E, ainda, face a permissão concedida no novo Código Civil ao possibilitar a administração de sociedade limitada por terceiros não sócios, temos o entendimento de que a responsabilidade disposta no art. 135, III, do CTN, pode ser aplicada a estes também.

Outro ponto relevante para aplicação da responsabilidade disposta no art. 135, III, do CTN é a questão do aspecto temporal. Ou seja, as condutas praticadas pelas pessoas descritas no referido artigo devem ter sempre ligação com o período do débito.

Nessa linha, quanto a necessidade temporal para responsabilização, segue o entendimento jurisprudencial:

TRIBUTÁRIO - AGRAVO INTERNO EM AGRAVO DE INSTRUMENTO - REDIRECIONAMENTO DA EXECUÇÃO FISCAL - NÃO PROVIMENTO.

- Decisão monocrática desta Corte, ora agravada, reformando o entendimento do Juízo da Execução Fiscal e excluindo do pólo passivo Ledir Dias de Araújo.

- A documentação acostada aos autos comprova que, durante o período do débito (ano-base 1980 - fl. 18), o sócio em questão não possuía poderes de gerência, conforme assim o  exige a norma do art. 135, III, do CTN (fls. 156/159 e 171/175).

- Agravo de instrumento tempestivo, já que os autos não se encontravam na Secretaria durante o transcurso do prazo recursal, o que foi comprovado nos autos.

-Recurso não provido. 

(Tribunal Regional Federal da 2ª Região. Agravo de Instrumento nº 200402010034860 – Relator Des. Luiz Antônio Soares. Data do julgamento: 06/12/2006). (G.N.)

Enfim, diante de tudo que foi exposto, podemos concluir objetivamente que para a configuração da responsabilidade prevista no art. 135, III, do CTN, resta necessário a existência de poderes de administração, ocorrência de uma conduta abusiva e, por fim, ligação temporal destas com o débito.

Sendo assim, feita as considerações necessárias quanto a responsabilidade tributária dos sócios-administradores da sociedade limitada (terceiros), surge a necessidade do estudo art. 13 da lei nº 8.620/93, o qual gerou uma nova modalidade de responsabilização diante do inadimplemento dos créditos perante a seguridade social, conforme adiante será debatido.

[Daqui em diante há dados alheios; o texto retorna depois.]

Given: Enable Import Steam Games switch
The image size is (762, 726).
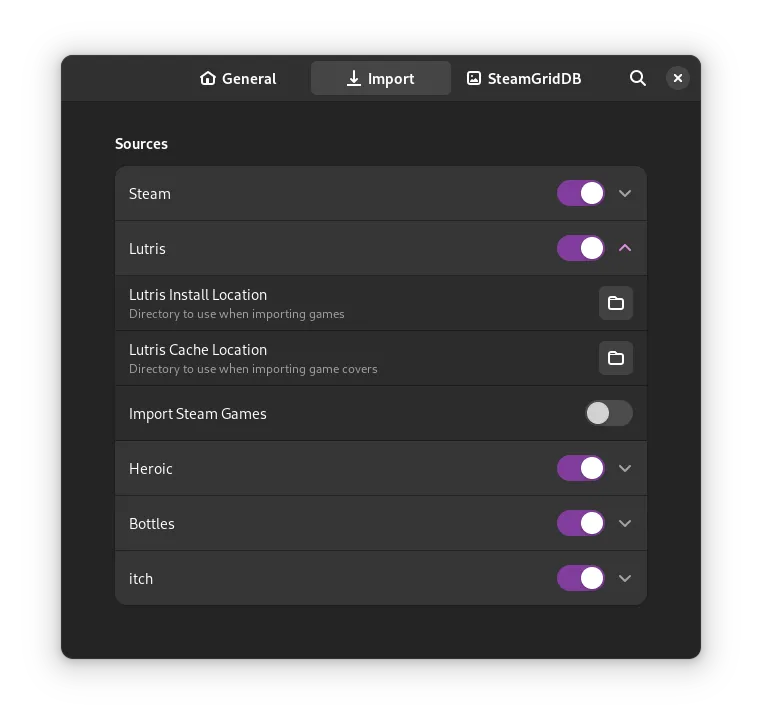Looking at the screenshot, I should click(608, 413).
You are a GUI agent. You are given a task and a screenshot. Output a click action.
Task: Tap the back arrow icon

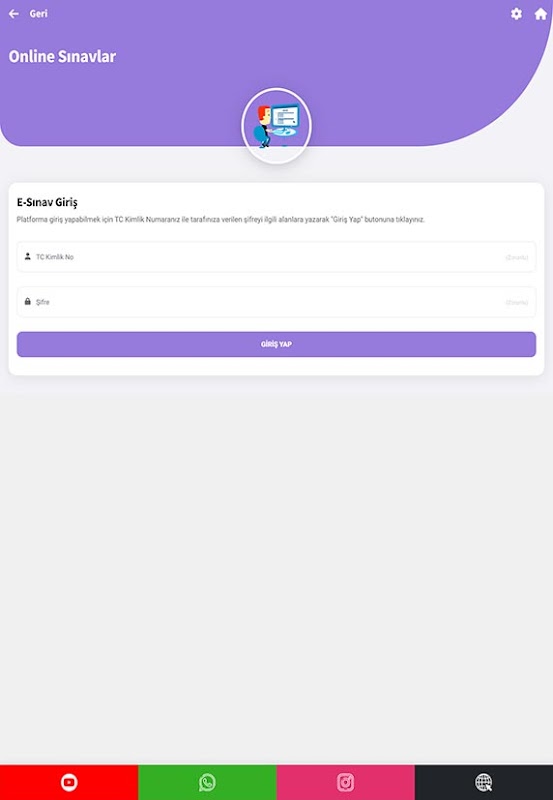pyautogui.click(x=14, y=14)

3 RESPONSABILIDADE TRIBUTÁRIA DECORRENTE DA INCONSTITUCIONALIDADE DA APLICAÇÃO DO ARTIGO 13 DA LEI Nº 8.620/93

O surgimento da Lei Ordinária nº 8.620/93, ao tratar da responsabilidade dos sócios perante a seguridade social, trouxe, consequentemente, uma enorme dor de cabeça aos sócios de empresas e operadores do direito.

Dessa forma, diante da sua repercussão no mundo tributário, torna-se relevante o seu estudo, motivo que a seguir trataremos alguns aspectos da refira norma, bem como os fundamentos que levam a interpretação de sua inconstitucionalidade.

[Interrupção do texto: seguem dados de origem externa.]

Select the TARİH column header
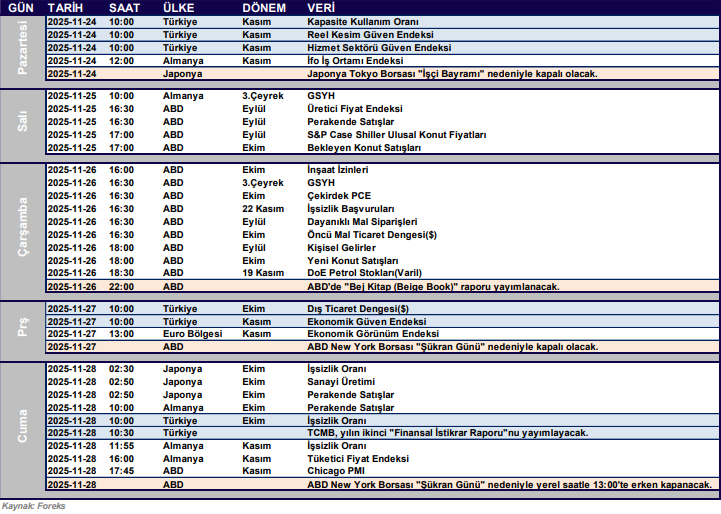This screenshot has width=721, height=514. [65, 7]
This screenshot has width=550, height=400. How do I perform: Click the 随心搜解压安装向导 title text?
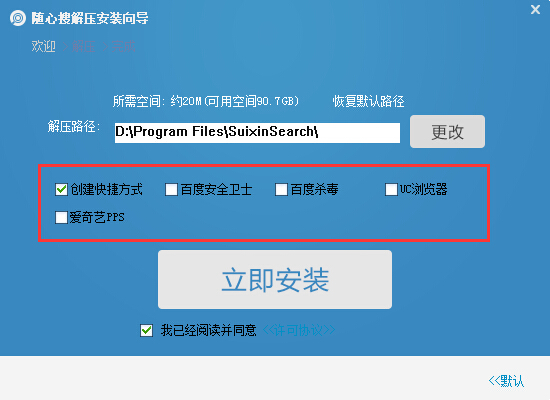pos(90,18)
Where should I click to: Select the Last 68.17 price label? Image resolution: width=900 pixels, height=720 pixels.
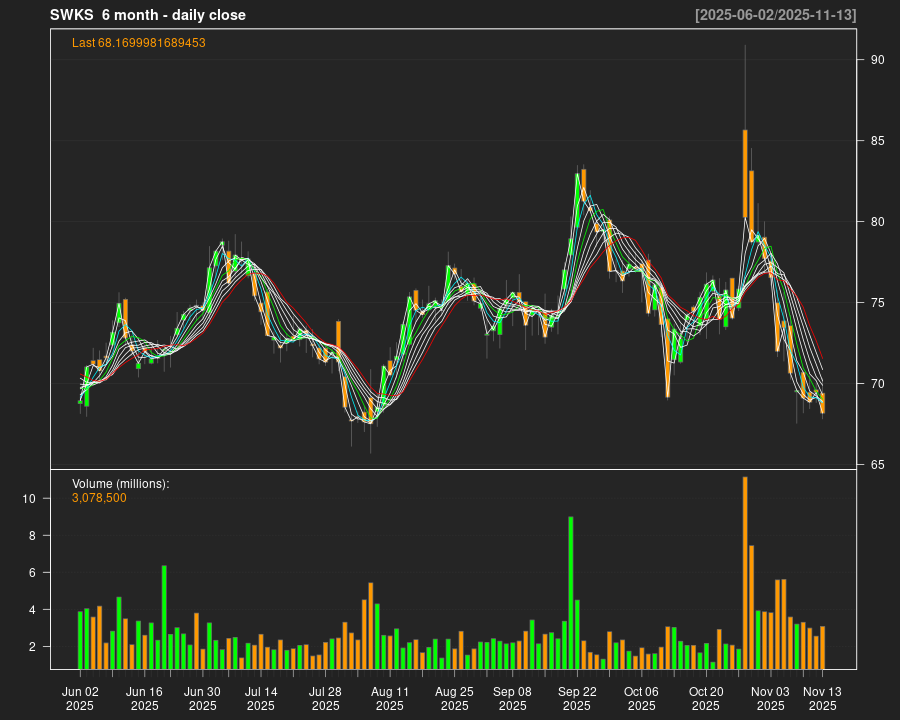coord(139,43)
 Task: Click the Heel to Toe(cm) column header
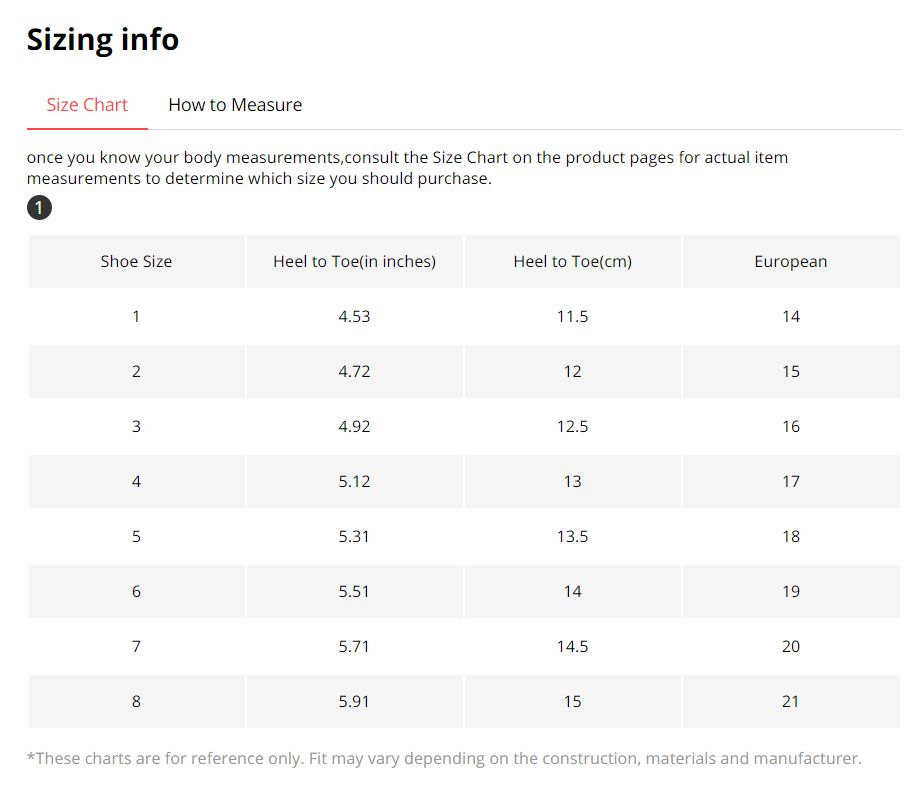click(572, 262)
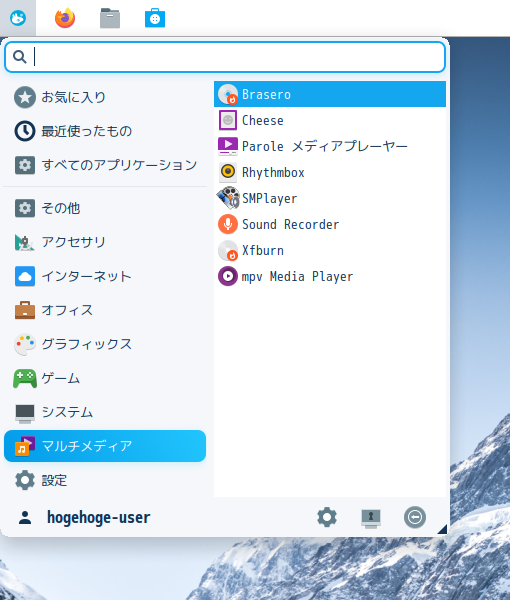Open settings gear next to username
This screenshot has width=510, height=600.
[x=327, y=518]
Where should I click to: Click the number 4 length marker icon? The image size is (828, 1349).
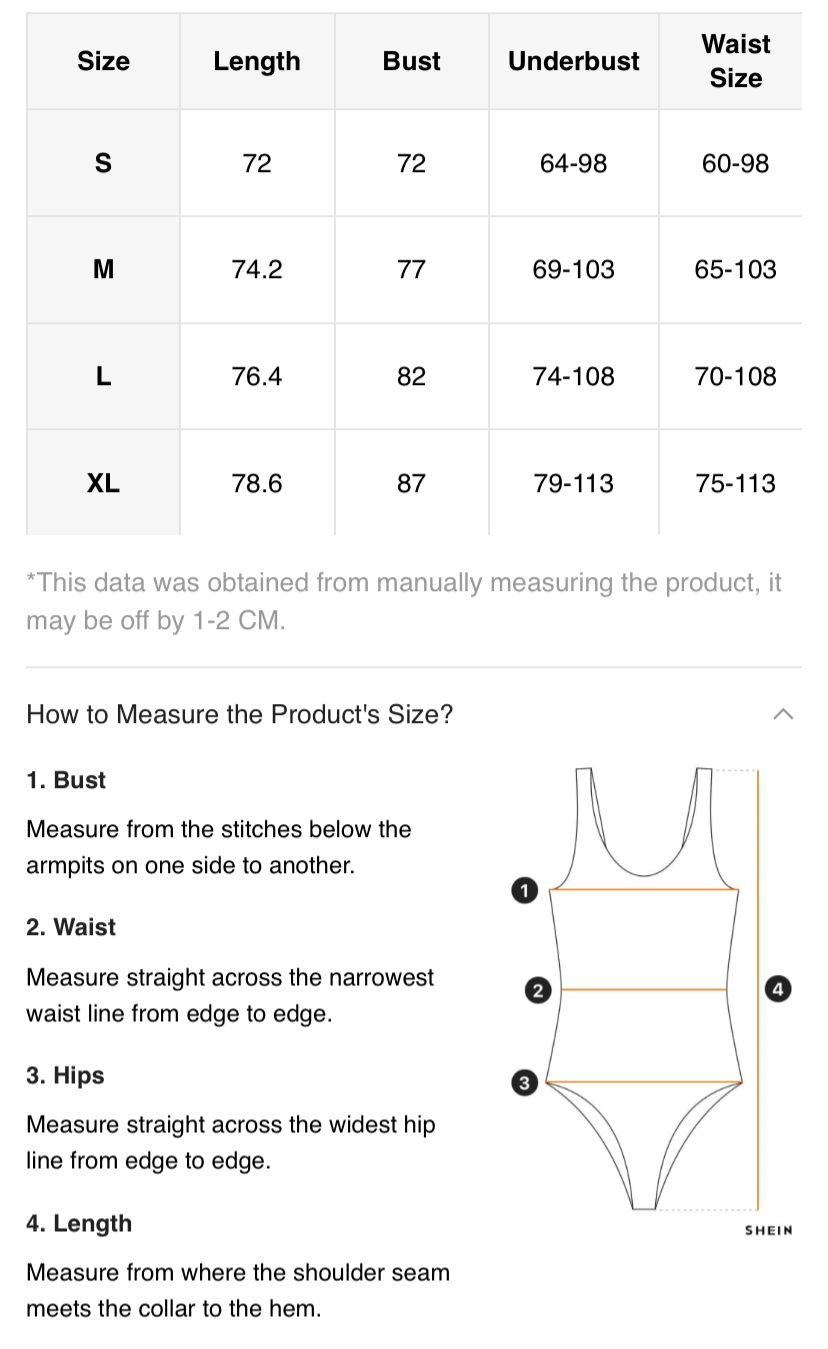click(778, 990)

3.1 DA RESPONSABILIDADE OBJETIVA DISPOSTA NO CAPUT DO ART.13 DA LEI Nº 8.620/93

O caput do art. 13 da lei nº 8.620/93 trouxe, aos sócios da sociedade do tipo limitada e aos titulares de firma individual, uma nova modalidade de sujeição passiva tributária, veja-se:

Art. 13. O titular da firma individual e os sócios das empresas por cotas de responsabilidade limitada responde solidariamente, com seus bens pessoais, pelos débitos junto à Seguridade Social.

Conforme visto, diferentemente da responsabilidade tributária prevista no Código Tributário Nacional, o referido artigo tem como fundamento para a responsabilização dos sócios a simples falta de pagamento perante a Seguridade Social.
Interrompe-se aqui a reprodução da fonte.